"Corpo, boneco, tecnologia e ancestralidade", Resenha crítica de Priscila Mendes para o Spectrolab
Convidamos a jornalista Priscila Mendes para escrever uma crítica sobre o espetáculo "Jantar".
Confira o texto a seguir:
O que difere a espécie humana dos outros animais? Aliás, o que difere a civilização dos selvagens?
O espetáculo Jantar, do coletivo de investigação em Artes Cênicas Spectrolab, é um convite para refletir sobre a relação entre o homem e a tecnologia, mas no off-line: antes de começar, a plateia é convocada a se abster de celulares, para vivenciar - com plena presença - o experimento cênico.
Um experimento arrebatador, que congrega as mais contemporâneas linguagens das artes cênicas e ainda dialoga com o audiovisual, criando significâncias exponenciais.
Rede, emaranhado, ninho. Nós.
Rede para embalar, rede para conectar, rede para aprisionar.
Lixo, rejeito. O que se rejeita?
Sem tanto spolier, convidando todos vocês a assistirem, é importante registrar a figura folclórica Capelobo, ser híbrido entre o humano e o tamanduá – e que, na montagem, aborda a perspectiva ‘lenda’ e ‘mito’. Na montagem, o ser encantado lida com a destruição humana, em razão da exploração de metais.
O que torna os humanos em humanos? O que tem valor? O que se busca?
Eu fiquei tensa. Ansiosa e atenta por cada movimento, cada fresta de luz, cada combinação sonora. Envolta no mistério, no limite entre o suspense e o fantástico.
Jantar é um banquete de sensações. Sem sequer uma palavra falada, o espetáculo convoca o olhar atento, instiga os ouvidos e o olfato, atiça o paladar e dá quase para tocar… Resultado de cenografia e figurinos minuciosos, iluminação e sonoplastia potentes e atuação irretocável. Imagético, onírico.
A espécie humana, após conquistar polegares opositores e o fogo, ampliou cada sentido com tecnologias. O controle remoto – controle de quê? – permitiu comandar equipamentos à distância... normalizou distâncias.
E assim surgiu o conflito homem versus máquina. Quem controla quem? Com a redução da atuação humana e o maior aparelhamento tecnológico, de qual inteligência estamos falando?

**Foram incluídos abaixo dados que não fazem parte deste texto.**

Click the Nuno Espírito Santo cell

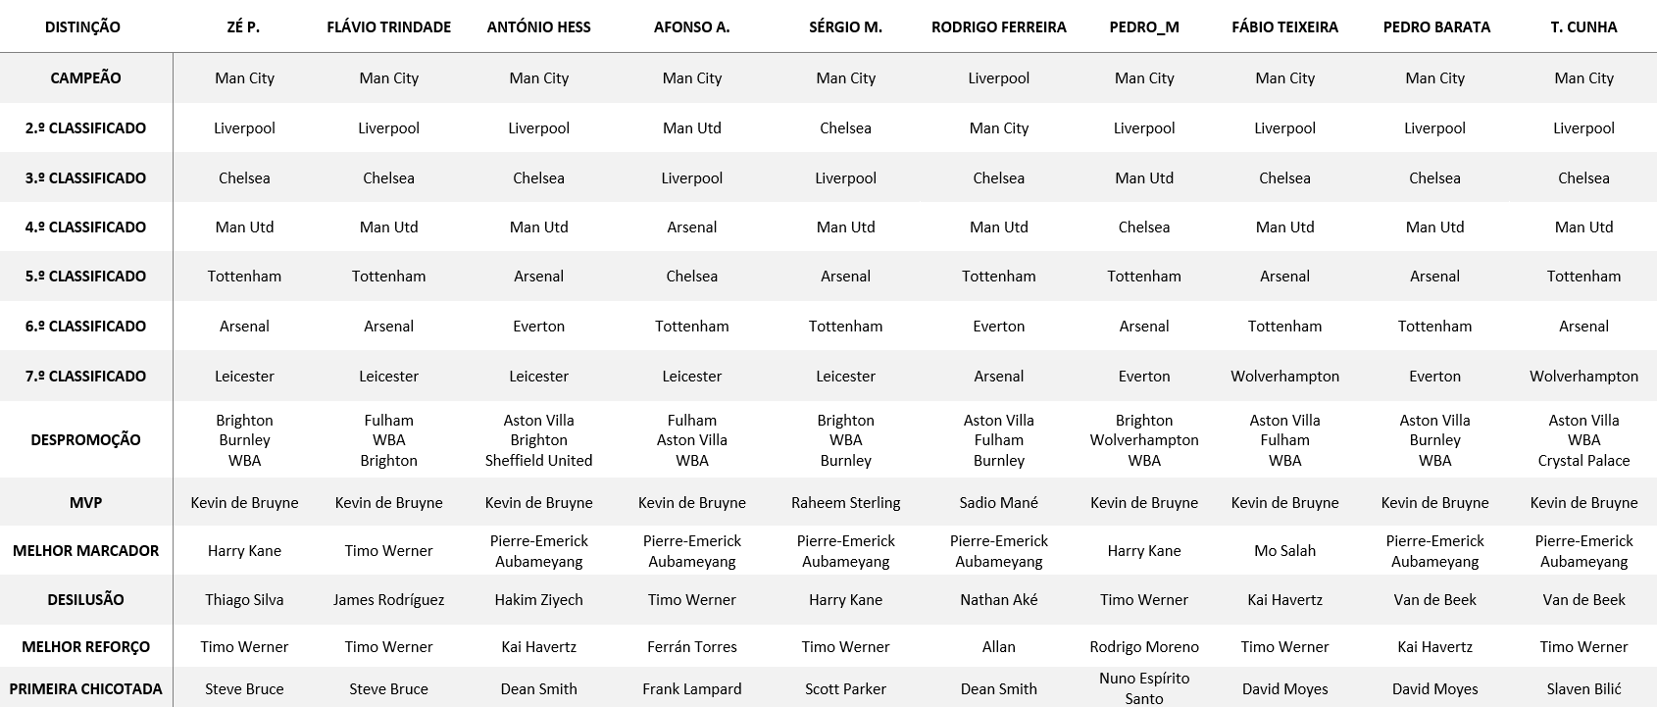(1143, 688)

É importante destacar a perspectiva de gênero que Jantar traz. Quem trabalha fora? Como é trabalhar ‘dentro’? Quem se responsabiliza pelo filhote? É possível “coreografar” o revezamento entre o cuidado do filho com o trabalho remunerado?

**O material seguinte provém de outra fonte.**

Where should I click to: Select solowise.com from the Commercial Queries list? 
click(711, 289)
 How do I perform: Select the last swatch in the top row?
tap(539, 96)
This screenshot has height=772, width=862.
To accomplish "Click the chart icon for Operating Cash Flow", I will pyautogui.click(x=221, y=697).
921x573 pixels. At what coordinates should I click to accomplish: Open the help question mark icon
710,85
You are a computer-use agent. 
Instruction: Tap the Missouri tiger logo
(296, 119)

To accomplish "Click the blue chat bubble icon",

Jantar é uma montagem que tem a assinatura do Spectrolab facilmente identificada. Corpo e boneco sendo um só. Corpo e suas expressões. Boneco vivo. E com o caminho que só o investigador Spectrolab é capaz: uma pesquisa a partir de resíduos eletrônicos. Só a arte é capaz de tornar coerente e sutil a combinação ‘lixo eletrônico’ e ‘lenda amazônica’.
Um espetáculo impactante, que exprime o melhor das artes cênicas da contemporaneidade, que apresenta resultados valiosos de interações internacionais e que é orgulhosamente mato-grossense.
Priscila Mendes é jornalista, ativista cultural e uma das maiores apoiadoras da arte mato-grossense.